** Problem description **
Using the entries that follow, state how many lines contain "Task", with no other words.
[Data to process]
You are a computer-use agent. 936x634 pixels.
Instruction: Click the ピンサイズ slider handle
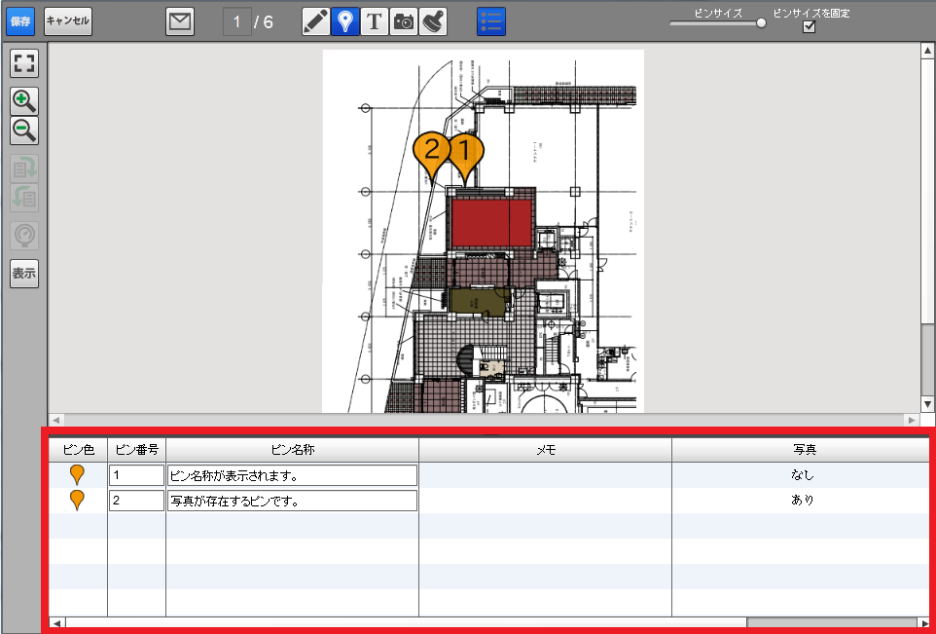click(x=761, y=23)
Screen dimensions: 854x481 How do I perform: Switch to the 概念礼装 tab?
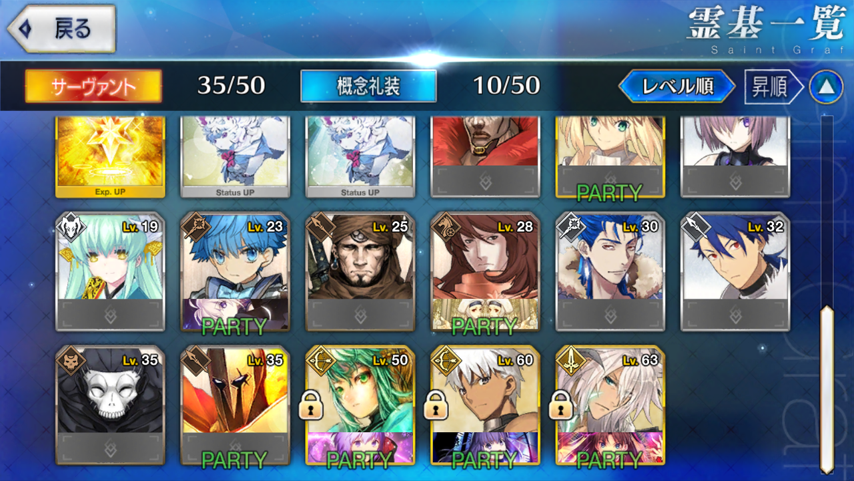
[/Data to process]
[Data to process]
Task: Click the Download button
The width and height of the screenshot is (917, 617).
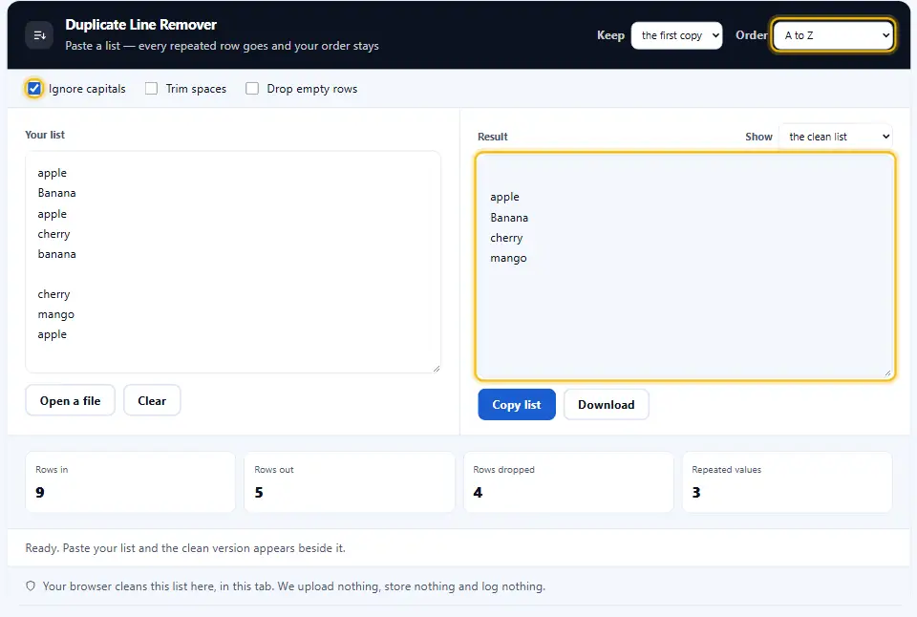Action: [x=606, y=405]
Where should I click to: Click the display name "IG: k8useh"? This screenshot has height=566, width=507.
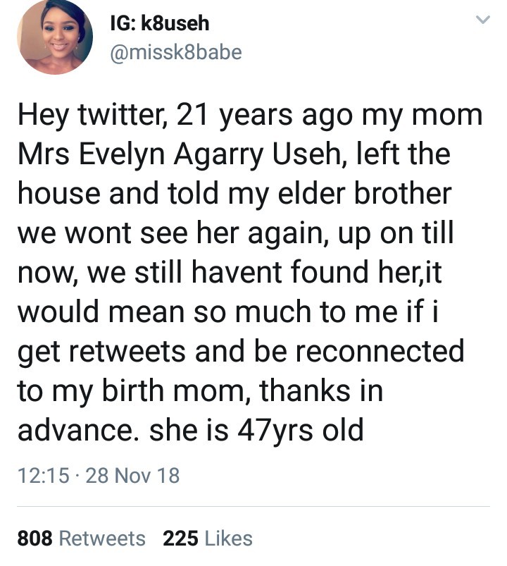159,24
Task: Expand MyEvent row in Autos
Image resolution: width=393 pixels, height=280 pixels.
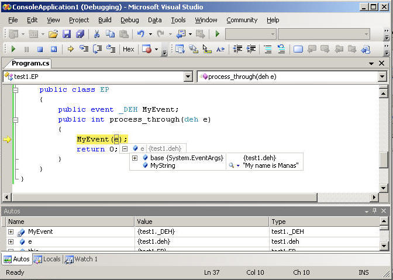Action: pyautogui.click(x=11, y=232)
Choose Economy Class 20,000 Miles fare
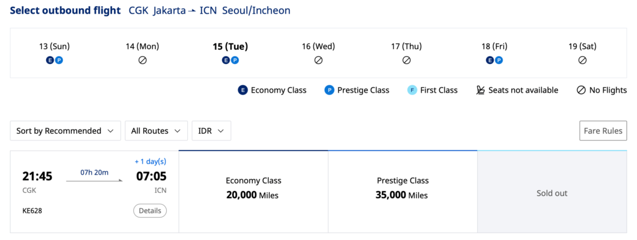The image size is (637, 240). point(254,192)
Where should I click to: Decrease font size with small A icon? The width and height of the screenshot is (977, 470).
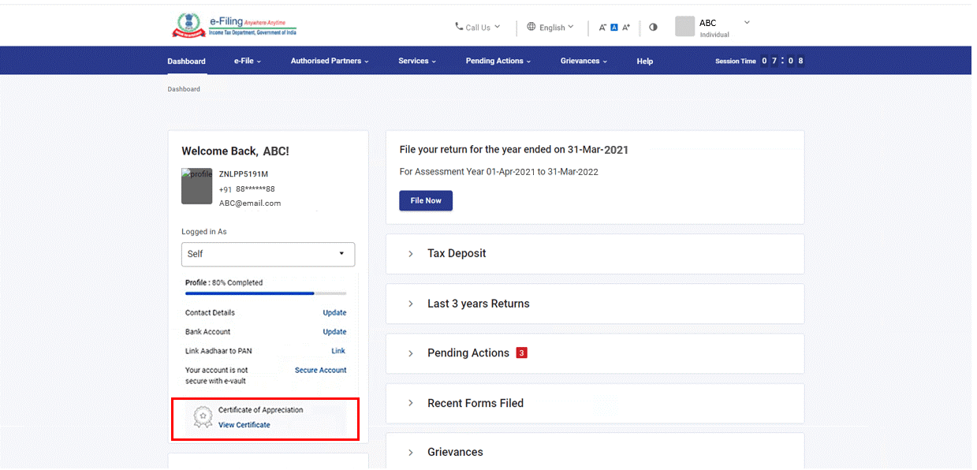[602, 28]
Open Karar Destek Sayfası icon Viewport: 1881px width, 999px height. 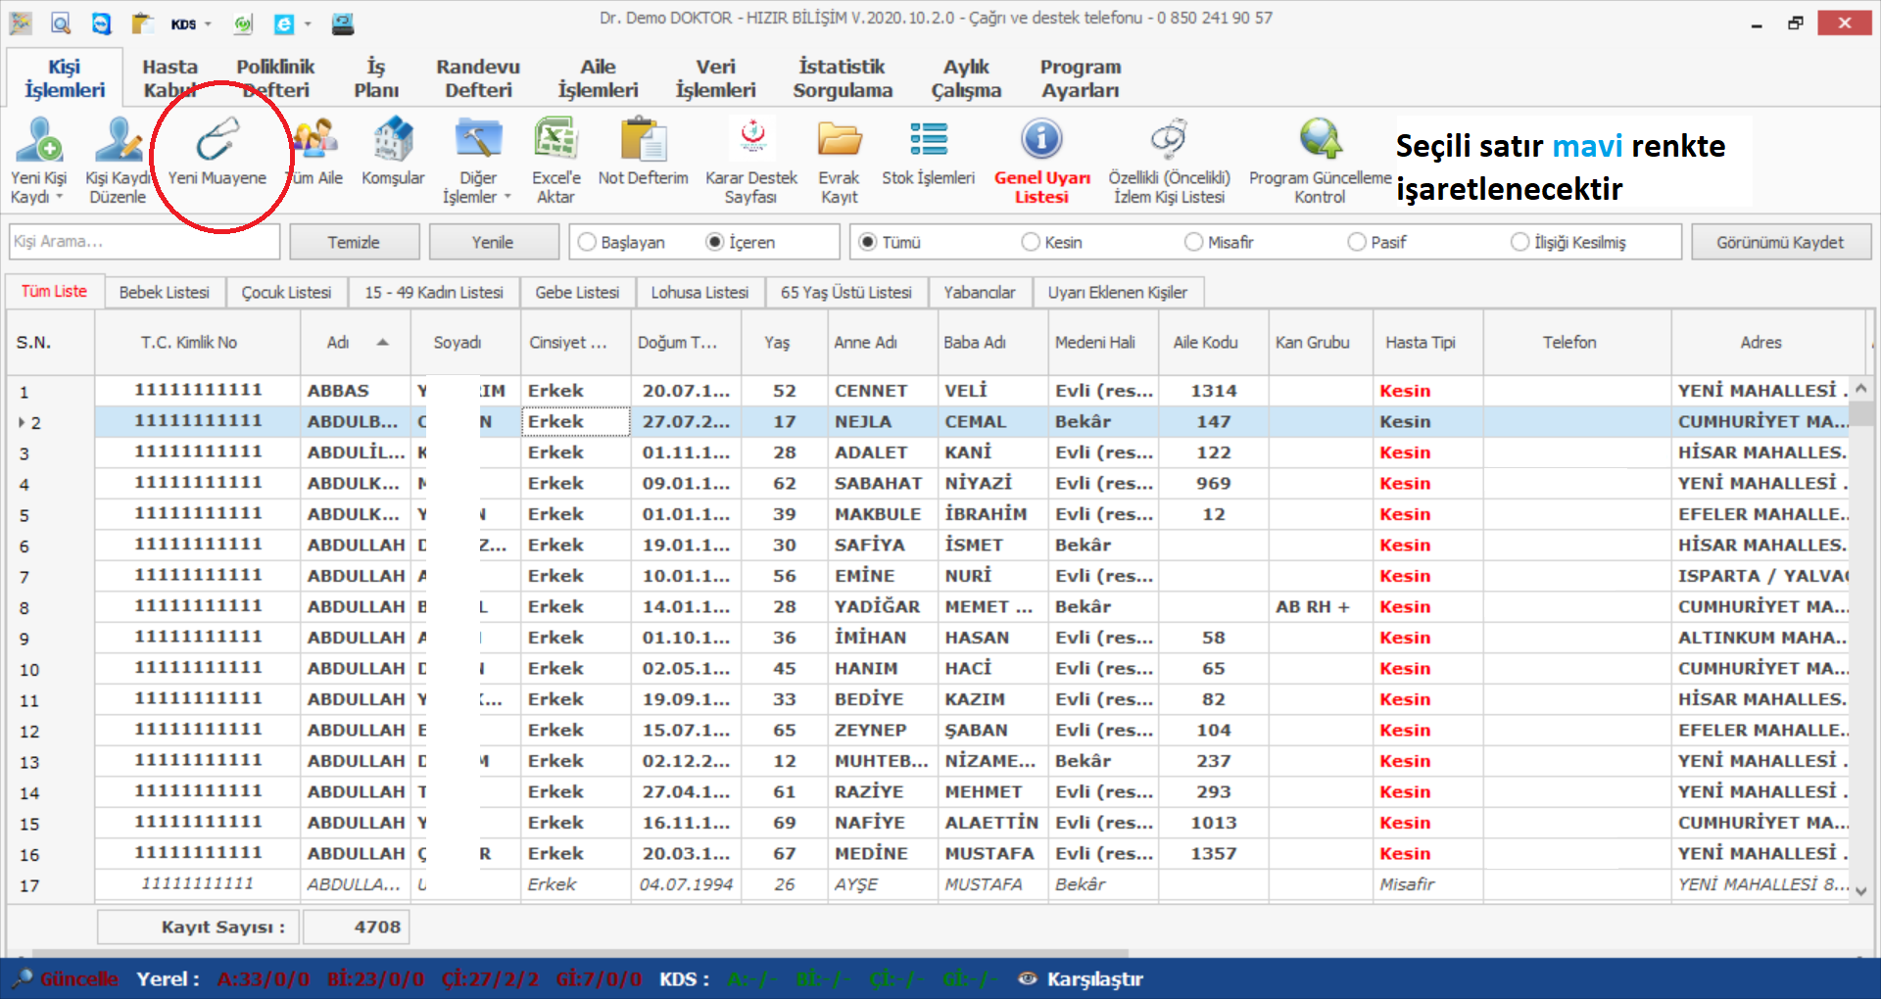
[/Data to process]
** Solution **
2